Instruction ::
Rewrite the lines from the one containing "You are a GUI" through the one containing "point(643,311)", inclusive, replacing "green" with "blue" and changing nothing else. Leave the pictures out of your answer.

### Material for this task

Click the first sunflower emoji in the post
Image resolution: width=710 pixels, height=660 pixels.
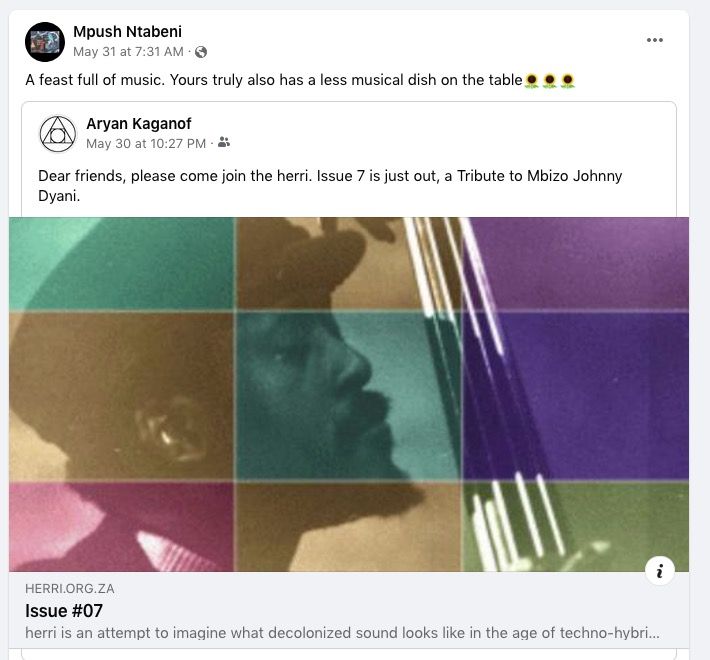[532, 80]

######
### Material for this task

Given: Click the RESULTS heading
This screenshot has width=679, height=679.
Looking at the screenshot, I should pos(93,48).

######
### Material for this task

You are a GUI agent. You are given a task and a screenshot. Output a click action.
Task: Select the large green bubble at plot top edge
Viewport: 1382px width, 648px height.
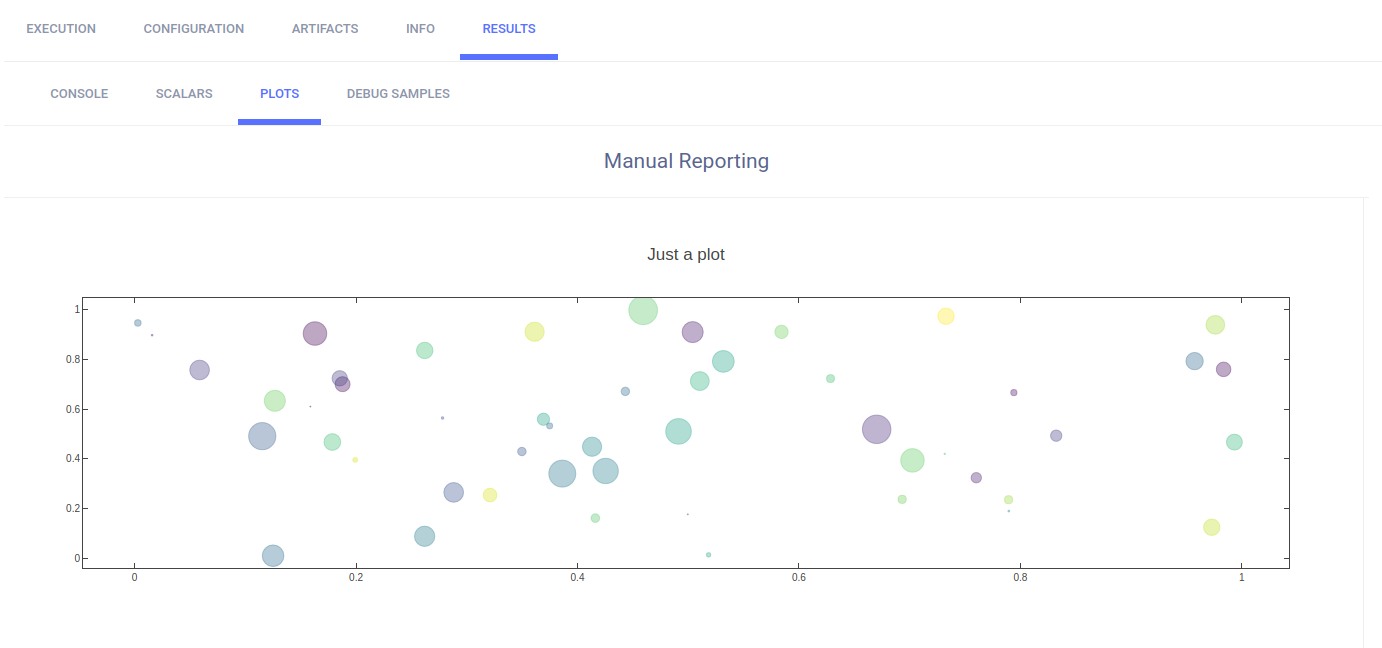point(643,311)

######

Solved problem ::
You are a GUI agent. You are given a task and a screenshot. Output a click action.
Task: Select the large blue bubble at plot top edge
Viewport: 1382px width, 648px height.
point(643,311)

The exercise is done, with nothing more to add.